JEANNE D’ARC de Victor Fleming (1948) et dans JEANNE AU BÛCHER de Roberto Rossellini (1954) 
Avant d’interpréter Jeanne d’Arc, Ingrid Bergman en a rêvé des années. Au final, elle l’incarnera quatre fois. En 1948, Maxwell Anderson adapte au cinéma sa pièce de Broadway à succès : Joan Of Lorraine. Ingrid Bergman déjà Jeanne sur scène (elle fut d’ailleurs récompensée d’un Tony Award) reprend le rôle sur grand écran. Résultat : l’actrice est nommée aux Oscars mais connaît une traversée du désert qui ne trouvera fin qu’en 1956 avec Anastasia. Conçu comme un film à grand spectacle à consonance spirituel, Jeanne d’Arc remporte un succès moyen. Les critiques le trouvent lent et trop bavard. Même Fleming, dont c’était le denier film, se dira déçu du résultat final. En 1954, c’est au tour de Roberto Rossellini de s’attaquer au mythe. Le réalisateur italien fasciné par l’oratorio Jeanne au bûcher d’Arthur Honegger et Paul Claudel, en donne quelques représentations à Naples et Paris avec son épouse, l’actrice suédoise dans le rôle-titre (c’est leur cinquième film ensemble). Il s’attaque ensuite à son adaptation cinématographique. Ingrid Bergman qui avait 33 ans sur le film de Fleming en a désormais 39. Jeanne au bûcher à l’instar des réalisations de Rossellini n’est pas un succès mais les critiques sont dithyrambiques.
 

                                  
LA PASSION DE JEANNE D’ARC de Carl Theodor Dreyer (1928) 

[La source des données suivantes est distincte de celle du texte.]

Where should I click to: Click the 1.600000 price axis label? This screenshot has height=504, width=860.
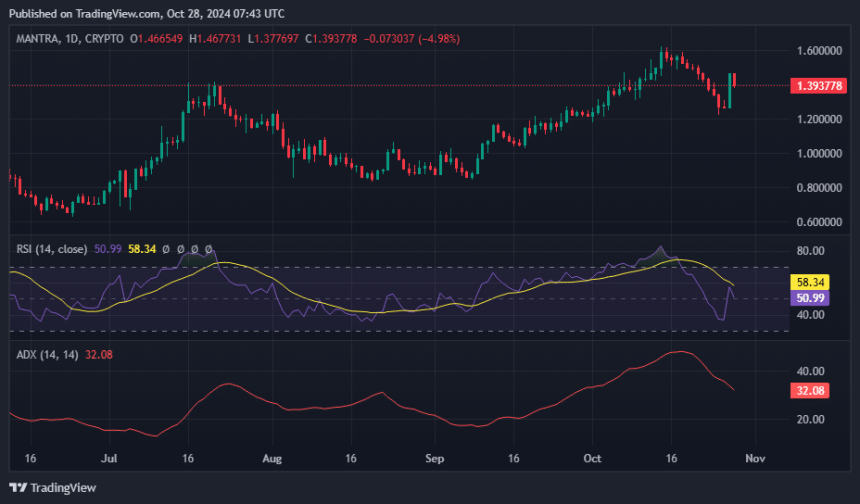point(819,51)
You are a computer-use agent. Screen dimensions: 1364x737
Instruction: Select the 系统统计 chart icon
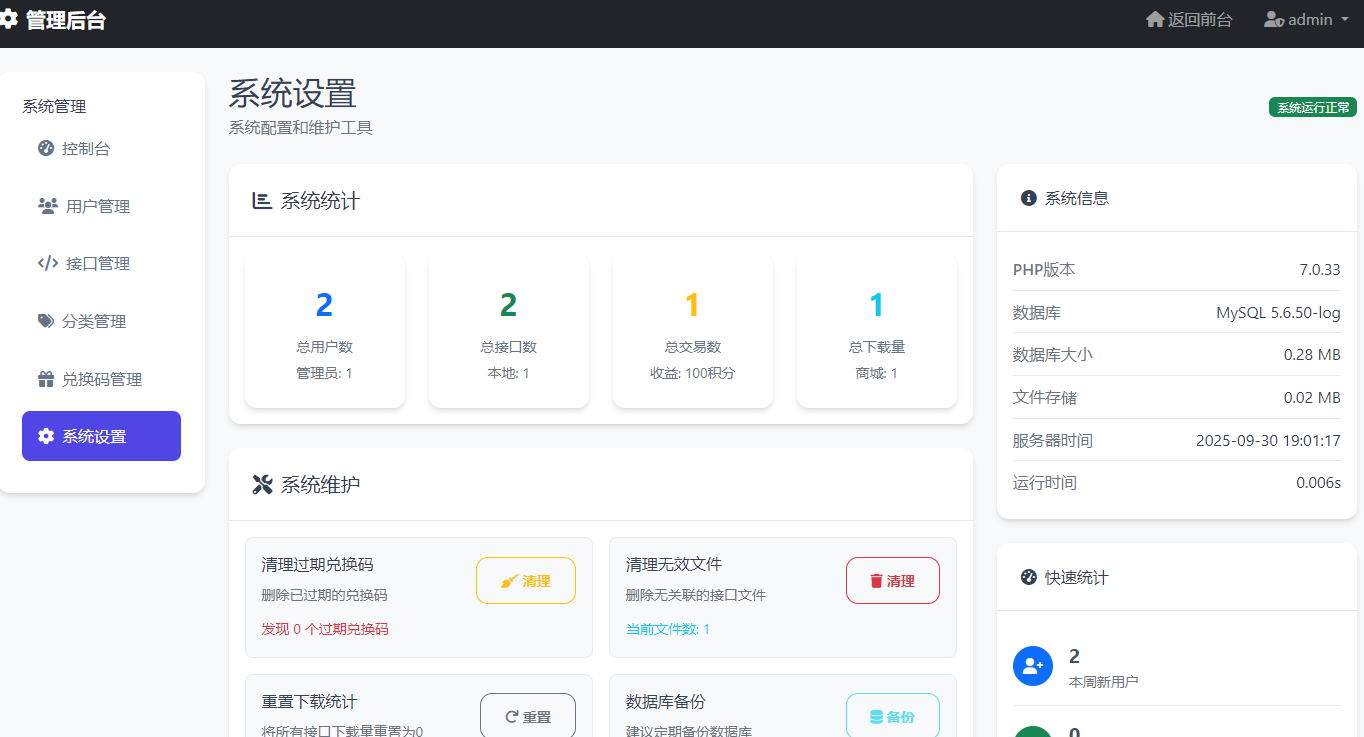click(x=260, y=201)
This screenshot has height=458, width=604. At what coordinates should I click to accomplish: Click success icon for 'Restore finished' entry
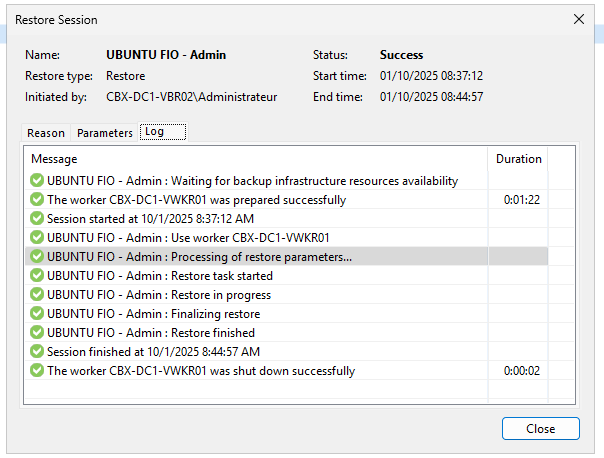point(37,333)
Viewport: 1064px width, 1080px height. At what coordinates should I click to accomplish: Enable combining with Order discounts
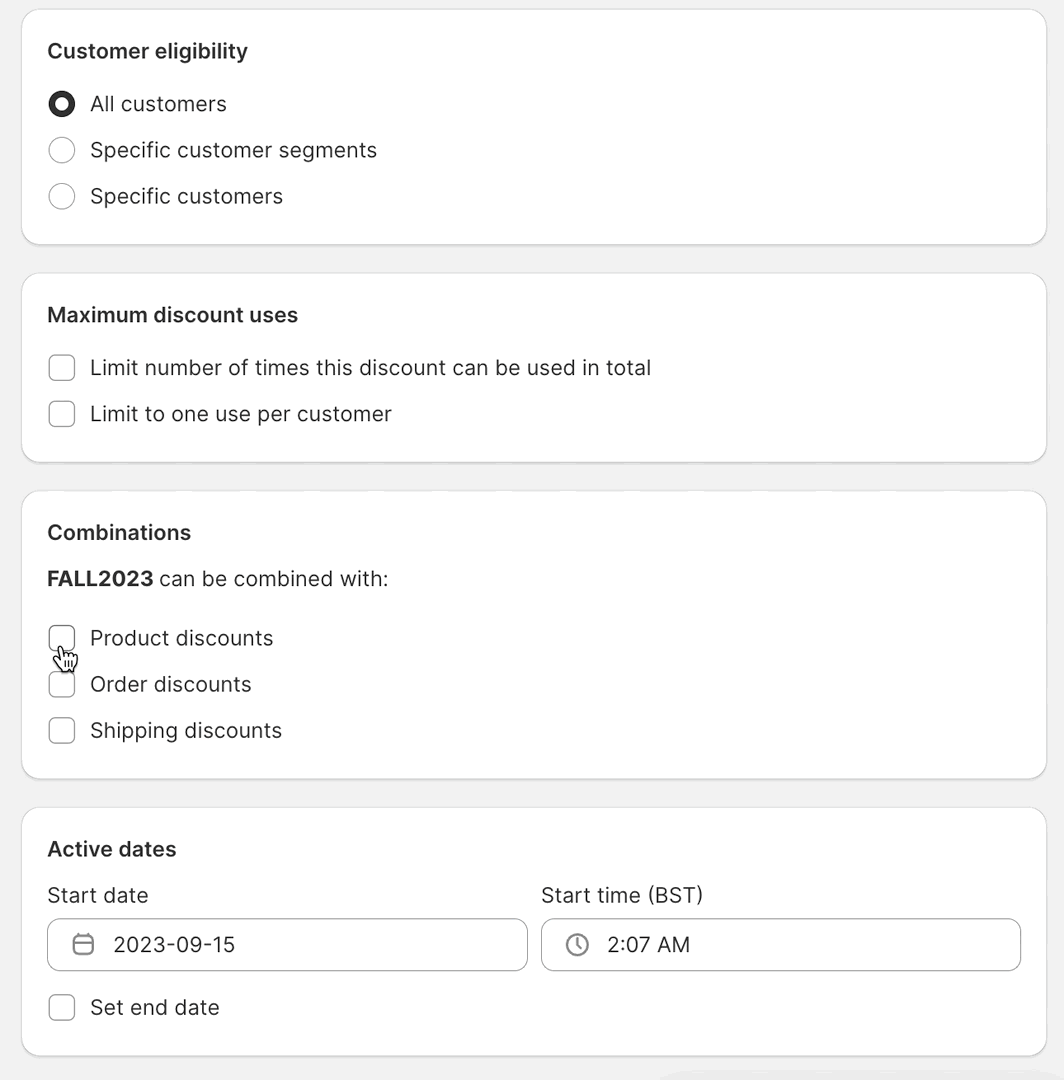pos(62,685)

Film muet conçu comme un parlant, La passion de Jeanne d’Arc se concentre sur le procès de son héroïne. Et plus particulièrement, sur la force de sa foi face aux institutions. Dans un huis clos étouffant, la passion de Jeanne fait écho à celle des premiers martyrs de l’Eglise. La scène du bûcher apparaît comme une libération. Carl Theodor Dreyer qui s’est basé sur les comptes rendus du procès livre un monument du cinéma. Un chef d’œuvre qui fut une épreuve pour Renée Falconneti. L’actrice racontait que le réalisateur la forçait à s’agenouiller sur des pierres pour mieux filmer la douleur de Jeanne. Une prestation saluée par la critique, classée 26ème plus belle performance de tous les temps et 1ère performance dans la catégorie film muet par le magazine américain Premiere.